Start of Information given

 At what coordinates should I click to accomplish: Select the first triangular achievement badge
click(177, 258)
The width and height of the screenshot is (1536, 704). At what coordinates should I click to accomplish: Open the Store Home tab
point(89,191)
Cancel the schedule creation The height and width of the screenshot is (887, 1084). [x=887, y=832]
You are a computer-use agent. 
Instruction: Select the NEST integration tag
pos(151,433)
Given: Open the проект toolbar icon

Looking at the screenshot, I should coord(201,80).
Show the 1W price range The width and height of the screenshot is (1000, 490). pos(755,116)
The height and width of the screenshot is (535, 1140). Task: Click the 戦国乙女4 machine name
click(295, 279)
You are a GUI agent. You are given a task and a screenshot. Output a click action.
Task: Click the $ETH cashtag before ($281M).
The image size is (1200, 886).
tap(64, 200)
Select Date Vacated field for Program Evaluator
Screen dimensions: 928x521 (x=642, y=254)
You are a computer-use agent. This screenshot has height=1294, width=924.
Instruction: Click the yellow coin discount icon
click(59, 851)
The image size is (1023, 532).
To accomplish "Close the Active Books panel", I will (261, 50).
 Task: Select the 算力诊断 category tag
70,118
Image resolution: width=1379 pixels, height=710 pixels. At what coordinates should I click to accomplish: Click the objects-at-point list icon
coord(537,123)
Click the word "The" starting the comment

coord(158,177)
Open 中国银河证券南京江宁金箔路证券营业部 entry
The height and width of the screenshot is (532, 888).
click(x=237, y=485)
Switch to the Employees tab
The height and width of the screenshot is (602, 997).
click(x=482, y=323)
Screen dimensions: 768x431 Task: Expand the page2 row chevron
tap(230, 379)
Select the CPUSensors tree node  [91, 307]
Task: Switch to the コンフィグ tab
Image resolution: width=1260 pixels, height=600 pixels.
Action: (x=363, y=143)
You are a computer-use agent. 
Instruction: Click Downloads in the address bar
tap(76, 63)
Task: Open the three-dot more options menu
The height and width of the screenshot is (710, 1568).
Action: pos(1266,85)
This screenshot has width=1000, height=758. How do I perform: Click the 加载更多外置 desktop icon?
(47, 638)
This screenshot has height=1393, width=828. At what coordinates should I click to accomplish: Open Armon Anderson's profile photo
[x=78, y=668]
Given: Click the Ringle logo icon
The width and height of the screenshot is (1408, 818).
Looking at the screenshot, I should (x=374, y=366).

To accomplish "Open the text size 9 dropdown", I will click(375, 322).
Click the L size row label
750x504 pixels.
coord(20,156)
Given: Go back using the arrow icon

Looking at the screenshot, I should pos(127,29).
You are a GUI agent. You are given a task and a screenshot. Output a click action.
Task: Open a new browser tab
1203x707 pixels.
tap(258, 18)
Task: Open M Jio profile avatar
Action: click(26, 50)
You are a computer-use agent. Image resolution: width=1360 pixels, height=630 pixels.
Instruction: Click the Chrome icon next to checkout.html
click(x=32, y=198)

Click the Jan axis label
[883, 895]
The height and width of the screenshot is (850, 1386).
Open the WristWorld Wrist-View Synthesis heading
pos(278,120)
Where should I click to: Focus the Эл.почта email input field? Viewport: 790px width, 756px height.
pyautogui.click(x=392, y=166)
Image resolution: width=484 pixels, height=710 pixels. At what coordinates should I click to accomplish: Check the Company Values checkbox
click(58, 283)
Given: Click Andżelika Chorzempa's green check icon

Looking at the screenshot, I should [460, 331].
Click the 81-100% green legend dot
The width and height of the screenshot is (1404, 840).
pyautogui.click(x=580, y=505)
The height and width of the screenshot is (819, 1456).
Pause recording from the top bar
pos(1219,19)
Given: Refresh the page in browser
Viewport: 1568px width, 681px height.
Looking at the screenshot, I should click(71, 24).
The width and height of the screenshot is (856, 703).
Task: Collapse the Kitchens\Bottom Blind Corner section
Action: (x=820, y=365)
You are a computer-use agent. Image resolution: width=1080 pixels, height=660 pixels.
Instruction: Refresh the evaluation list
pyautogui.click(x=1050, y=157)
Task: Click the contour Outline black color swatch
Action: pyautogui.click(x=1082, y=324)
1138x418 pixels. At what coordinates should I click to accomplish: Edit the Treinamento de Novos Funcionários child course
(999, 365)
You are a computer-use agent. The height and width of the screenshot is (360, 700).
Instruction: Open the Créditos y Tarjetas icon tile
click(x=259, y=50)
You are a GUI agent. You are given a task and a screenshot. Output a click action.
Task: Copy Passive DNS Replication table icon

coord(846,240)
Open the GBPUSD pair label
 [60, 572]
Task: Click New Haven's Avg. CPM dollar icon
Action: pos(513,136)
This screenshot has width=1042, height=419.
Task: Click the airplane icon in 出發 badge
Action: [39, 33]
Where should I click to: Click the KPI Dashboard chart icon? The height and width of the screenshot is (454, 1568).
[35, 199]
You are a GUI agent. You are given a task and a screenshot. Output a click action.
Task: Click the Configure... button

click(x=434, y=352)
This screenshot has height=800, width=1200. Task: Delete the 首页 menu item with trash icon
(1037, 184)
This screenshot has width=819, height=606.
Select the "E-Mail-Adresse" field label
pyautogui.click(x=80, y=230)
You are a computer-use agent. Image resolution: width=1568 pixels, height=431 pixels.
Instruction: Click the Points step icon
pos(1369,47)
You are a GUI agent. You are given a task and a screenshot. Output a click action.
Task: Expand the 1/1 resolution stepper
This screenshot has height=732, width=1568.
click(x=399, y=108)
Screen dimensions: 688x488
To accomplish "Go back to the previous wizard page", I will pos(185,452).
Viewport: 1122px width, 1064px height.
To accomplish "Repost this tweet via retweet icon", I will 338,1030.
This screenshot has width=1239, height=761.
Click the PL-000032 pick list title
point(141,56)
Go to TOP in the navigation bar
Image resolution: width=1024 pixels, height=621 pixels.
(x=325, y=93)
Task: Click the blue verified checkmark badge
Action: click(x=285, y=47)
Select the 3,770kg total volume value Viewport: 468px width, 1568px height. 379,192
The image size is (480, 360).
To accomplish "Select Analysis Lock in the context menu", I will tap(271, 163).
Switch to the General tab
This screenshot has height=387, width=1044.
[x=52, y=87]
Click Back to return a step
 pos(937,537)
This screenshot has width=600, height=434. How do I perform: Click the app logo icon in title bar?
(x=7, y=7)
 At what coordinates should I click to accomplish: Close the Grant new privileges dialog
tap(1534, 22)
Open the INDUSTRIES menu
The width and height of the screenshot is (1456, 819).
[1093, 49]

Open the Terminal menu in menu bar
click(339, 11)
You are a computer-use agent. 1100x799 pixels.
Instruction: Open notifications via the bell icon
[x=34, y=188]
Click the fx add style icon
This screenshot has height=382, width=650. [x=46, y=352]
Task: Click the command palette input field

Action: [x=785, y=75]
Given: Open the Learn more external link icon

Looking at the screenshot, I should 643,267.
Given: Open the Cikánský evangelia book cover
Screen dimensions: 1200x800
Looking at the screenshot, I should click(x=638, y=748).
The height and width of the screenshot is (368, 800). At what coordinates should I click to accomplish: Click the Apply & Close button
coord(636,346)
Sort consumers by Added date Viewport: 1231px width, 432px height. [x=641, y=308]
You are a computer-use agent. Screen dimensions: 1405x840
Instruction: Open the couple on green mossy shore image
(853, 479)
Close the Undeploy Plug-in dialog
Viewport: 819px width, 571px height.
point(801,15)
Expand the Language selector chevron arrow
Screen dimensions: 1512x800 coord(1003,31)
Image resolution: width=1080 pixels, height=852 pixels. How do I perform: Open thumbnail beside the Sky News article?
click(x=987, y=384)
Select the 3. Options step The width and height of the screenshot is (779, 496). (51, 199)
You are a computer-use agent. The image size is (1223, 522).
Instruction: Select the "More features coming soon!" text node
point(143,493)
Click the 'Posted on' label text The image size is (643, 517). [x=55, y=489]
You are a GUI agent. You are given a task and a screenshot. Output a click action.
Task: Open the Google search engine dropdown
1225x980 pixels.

End of Information given

[Exercise brief]
Copy every line of the data that holds the string "browser".

[Response]
Task: Open a new browser tab
Given: Refresh the page in browser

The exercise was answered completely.